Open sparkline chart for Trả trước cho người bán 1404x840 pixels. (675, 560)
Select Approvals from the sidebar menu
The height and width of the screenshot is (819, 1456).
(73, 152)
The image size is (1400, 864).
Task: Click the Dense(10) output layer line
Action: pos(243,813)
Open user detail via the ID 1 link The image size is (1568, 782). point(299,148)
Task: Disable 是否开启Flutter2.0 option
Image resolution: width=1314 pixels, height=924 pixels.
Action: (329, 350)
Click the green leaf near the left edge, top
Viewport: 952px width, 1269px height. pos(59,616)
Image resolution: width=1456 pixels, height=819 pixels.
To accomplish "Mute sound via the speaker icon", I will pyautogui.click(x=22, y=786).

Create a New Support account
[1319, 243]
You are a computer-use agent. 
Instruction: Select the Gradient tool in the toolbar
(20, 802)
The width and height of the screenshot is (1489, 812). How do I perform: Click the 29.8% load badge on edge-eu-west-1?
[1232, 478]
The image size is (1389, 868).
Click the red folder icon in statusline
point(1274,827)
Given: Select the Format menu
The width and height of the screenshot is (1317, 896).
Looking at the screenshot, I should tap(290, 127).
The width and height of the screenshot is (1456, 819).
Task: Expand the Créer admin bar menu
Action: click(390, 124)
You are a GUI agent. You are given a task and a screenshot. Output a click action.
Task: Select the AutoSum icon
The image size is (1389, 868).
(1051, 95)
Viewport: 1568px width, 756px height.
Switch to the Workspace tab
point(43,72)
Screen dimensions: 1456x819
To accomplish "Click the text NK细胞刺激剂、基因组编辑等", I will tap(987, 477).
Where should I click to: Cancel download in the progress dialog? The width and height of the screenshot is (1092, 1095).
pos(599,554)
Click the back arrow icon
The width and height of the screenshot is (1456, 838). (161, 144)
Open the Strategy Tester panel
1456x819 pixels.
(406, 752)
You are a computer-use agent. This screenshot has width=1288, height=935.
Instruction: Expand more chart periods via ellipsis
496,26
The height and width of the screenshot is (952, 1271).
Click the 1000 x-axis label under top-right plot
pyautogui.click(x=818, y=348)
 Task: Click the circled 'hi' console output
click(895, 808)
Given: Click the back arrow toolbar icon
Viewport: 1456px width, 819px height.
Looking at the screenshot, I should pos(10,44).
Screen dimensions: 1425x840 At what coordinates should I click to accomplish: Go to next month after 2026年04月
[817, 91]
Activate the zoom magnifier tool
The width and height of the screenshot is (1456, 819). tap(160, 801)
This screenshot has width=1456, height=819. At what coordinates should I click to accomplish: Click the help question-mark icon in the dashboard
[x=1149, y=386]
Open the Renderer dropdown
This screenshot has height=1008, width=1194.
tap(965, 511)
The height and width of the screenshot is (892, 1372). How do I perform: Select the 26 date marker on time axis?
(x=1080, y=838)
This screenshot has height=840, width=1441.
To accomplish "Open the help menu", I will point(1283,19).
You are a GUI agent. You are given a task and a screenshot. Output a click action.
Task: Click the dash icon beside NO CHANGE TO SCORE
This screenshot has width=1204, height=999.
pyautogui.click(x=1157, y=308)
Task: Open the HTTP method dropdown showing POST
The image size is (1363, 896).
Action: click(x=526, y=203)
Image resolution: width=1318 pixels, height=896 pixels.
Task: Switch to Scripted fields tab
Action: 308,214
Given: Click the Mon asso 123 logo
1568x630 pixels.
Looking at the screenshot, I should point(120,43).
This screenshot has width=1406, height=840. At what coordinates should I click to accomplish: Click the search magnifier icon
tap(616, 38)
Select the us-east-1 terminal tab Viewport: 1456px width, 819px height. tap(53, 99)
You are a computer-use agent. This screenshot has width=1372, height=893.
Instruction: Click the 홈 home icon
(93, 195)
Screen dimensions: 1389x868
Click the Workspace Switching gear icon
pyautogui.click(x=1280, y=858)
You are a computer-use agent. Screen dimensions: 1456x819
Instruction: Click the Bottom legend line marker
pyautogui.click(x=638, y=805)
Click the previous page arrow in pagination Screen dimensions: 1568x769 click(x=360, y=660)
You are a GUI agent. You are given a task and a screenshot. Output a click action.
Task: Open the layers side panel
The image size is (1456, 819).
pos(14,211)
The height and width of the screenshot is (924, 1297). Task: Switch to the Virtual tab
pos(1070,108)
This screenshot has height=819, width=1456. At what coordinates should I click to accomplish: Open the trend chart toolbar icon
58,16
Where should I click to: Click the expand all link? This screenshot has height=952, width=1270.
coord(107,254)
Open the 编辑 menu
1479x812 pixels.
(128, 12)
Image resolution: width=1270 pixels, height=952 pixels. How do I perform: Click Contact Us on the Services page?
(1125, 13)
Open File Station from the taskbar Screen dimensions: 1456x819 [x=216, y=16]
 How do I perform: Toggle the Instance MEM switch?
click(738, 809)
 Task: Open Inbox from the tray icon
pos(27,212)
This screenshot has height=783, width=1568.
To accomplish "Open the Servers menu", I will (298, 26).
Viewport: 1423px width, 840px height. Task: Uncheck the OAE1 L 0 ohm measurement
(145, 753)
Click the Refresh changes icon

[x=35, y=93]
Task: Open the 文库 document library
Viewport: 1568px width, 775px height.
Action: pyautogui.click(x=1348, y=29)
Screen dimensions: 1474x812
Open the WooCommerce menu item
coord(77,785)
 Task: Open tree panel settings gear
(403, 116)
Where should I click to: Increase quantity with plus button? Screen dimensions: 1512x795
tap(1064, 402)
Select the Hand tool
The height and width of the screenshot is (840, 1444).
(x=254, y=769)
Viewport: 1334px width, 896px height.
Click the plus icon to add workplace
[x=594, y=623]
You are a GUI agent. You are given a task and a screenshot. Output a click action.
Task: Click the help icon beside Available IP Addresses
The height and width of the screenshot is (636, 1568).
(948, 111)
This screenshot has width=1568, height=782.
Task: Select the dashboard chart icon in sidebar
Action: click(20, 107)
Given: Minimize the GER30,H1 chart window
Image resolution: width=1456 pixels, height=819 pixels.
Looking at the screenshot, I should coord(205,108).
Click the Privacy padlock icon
*-*-*
## About this exercise
Give all the entries again exactly; leave none out.

## Response
Open sparkline chart for Trả trước cho người bán 1404x840 pixels. (675, 560)
Select Approvals from the sidebar menu
The height and width of the screenshot is (819, 1456).
(73, 152)
The image size is (1400, 864).
Task: Click the Dense(10) output layer line
Action: pos(243,813)
Open user detail via the ID 1 link The image size is (1568, 782). point(299,148)
Task: Disable 是否开启Flutter2.0 option
Image resolution: width=1314 pixels, height=924 pixels.
Action: (329, 350)
Click the green leaf near the left edge, top
Viewport: 952px width, 1269px height. pos(59,616)
Image resolution: width=1456 pixels, height=819 pixels.
To accomplish "Mute sound via the speaker icon", I will pyautogui.click(x=22, y=786).

Create a New Support account
[1319, 243]
You are a computer-use agent. 
Instruction: Select the Gradient tool in the toolbar
(20, 802)
The width and height of the screenshot is (1489, 812). How do I perform: Click the 29.8% load badge on edge-eu-west-1?
[1232, 478]
The image size is (1389, 868).
Click the red folder icon in statusline
point(1274,827)
Given: Select the Format menu
The width and height of the screenshot is (1317, 896).
Looking at the screenshot, I should tap(290, 127).
The width and height of the screenshot is (1456, 819).
Task: Expand the Créer admin bar menu
Action: click(390, 124)
You are a GUI agent. You are given a task and a screenshot. Output a click action.
Task: Select the AutoSum icon
The image size is (1389, 868).
(1051, 95)
Viewport: 1568px width, 756px height.
Switch to the Workspace tab
point(43,72)
Screen dimensions: 1456x819
To accomplish "Click the text NK细胞刺激剂、基因组编辑等", I will tap(987, 477).
Where should I click to: Cancel download in the progress dialog? The width and height of the screenshot is (1092, 1095).
pos(599,554)
Click the back arrow icon
The width and height of the screenshot is (1456, 838). (161, 144)
Open the Strategy Tester panel
1456x819 pixels.
(406, 752)
You are a computer-use agent. This screenshot has width=1288, height=935.
Instruction: Expand more chart periods via ellipsis
496,26
The height and width of the screenshot is (952, 1271).
Click the 1000 x-axis label under top-right plot
pyautogui.click(x=818, y=348)
 Task: Click the circled 'hi' console output
click(895, 808)
Given: Click the back arrow toolbar icon
Viewport: 1456px width, 819px height.
Looking at the screenshot, I should pos(10,44).
Screen dimensions: 1425x840 At what coordinates should I click to accomplish: Go to next month after 2026年04月
[817, 91]
Activate the zoom magnifier tool
The width and height of the screenshot is (1456, 819). tap(160, 801)
This screenshot has width=1456, height=819. At what coordinates should I click to accomplish: Click the help question-mark icon in the dashboard
[x=1149, y=386]
Open the Renderer dropdown
This screenshot has height=1008, width=1194.
tap(965, 511)
The height and width of the screenshot is (892, 1372). How do I perform: Select the 26 date marker on time axis?
(x=1080, y=838)
This screenshot has height=840, width=1441.
To accomplish "Open the help menu", I will point(1283,19).
You are a GUI agent. You are given a task and a screenshot. Output a click action.
Task: Click the dash icon beside NO CHANGE TO SCORE
This screenshot has width=1204, height=999.
pyautogui.click(x=1157, y=308)
Task: Open the HTTP method dropdown showing POST
The image size is (1363, 896).
Action: click(x=526, y=203)
Image resolution: width=1318 pixels, height=896 pixels.
Task: Switch to Scripted fields tab
Action: 308,214
Given: Click the Mon asso 123 logo
1568x630 pixels.
Looking at the screenshot, I should point(120,43).
This screenshot has width=1406, height=840. At what coordinates should I click to accomplish: Click the search magnifier icon
tap(616, 38)
Select the us-east-1 terminal tab Viewport: 1456px width, 819px height. tap(53, 99)
You are a computer-use agent. This screenshot has width=1372, height=893.
Instruction: Click the 홈 home icon
(93, 195)
Screen dimensions: 1389x868
Click the Workspace Switching gear icon
pyautogui.click(x=1280, y=858)
You are a computer-use agent. Screen dimensions: 1456x819
Instruction: Click the Bottom legend line marker
pyautogui.click(x=638, y=805)
Click the previous page arrow in pagination Screen dimensions: 1568x769 click(x=360, y=660)
You are a GUI agent. You are given a task and a screenshot. Output a click action.
Task: Open the layers side panel
The image size is (1456, 819).
pos(14,211)
The height and width of the screenshot is (924, 1297). Task: Switch to the Virtual tab
pos(1070,108)
This screenshot has height=819, width=1456. At what coordinates should I click to accomplish: Open the trend chart toolbar icon
58,16
Where should I click to: Click the expand all link? This screenshot has height=952, width=1270.
coord(107,254)
Open the 编辑 menu
1479x812 pixels.
(128, 12)
Image resolution: width=1270 pixels, height=952 pixels. How do I perform: Click Contact Us on the Services page?
(1125, 13)
Open File Station from the taskbar Screen dimensions: 1456x819 [x=216, y=16]
 How do I perform: Toggle the Instance MEM switch?
click(738, 809)
 Task: Open Inbox from the tray icon
pos(27,212)
This screenshot has height=783, width=1568.
To accomplish "Open the Servers menu", I will (298, 26).
Viewport: 1423px width, 840px height. Task: Uncheck the OAE1 L 0 ohm measurement
(145, 753)
Click the Refresh changes icon

[x=35, y=93]
Task: Open the 文库 document library
Viewport: 1568px width, 775px height.
Action: pyautogui.click(x=1348, y=29)
Screen dimensions: 1474x812
Open the WooCommerce menu item
coord(77,785)
 Task: Open tree panel settings gear
(403, 116)
Where should I click to: Increase quantity with plus button? Screen dimensions: 1512x795
tap(1064, 402)
Select the Hand tool
The height and width of the screenshot is (840, 1444).
(x=254, y=769)
Viewport: 1334px width, 896px height.
Click the plus icon to add workplace
[x=594, y=623]
You are a GUI agent. You are given a task and a screenshot. Output a click action.
Task: Click the help icon beside Available IP Addresses
The height and width of the screenshot is (636, 1568).
(948, 111)
This screenshot has width=1568, height=782.
Task: Select the dashboard chart icon in sidebar
Action: click(20, 107)
Given: Minimize the GER30,H1 chart window
Image resolution: width=1456 pixels, height=819 pixels.
Looking at the screenshot, I should coord(205,108).
Click the Privacy padlock icon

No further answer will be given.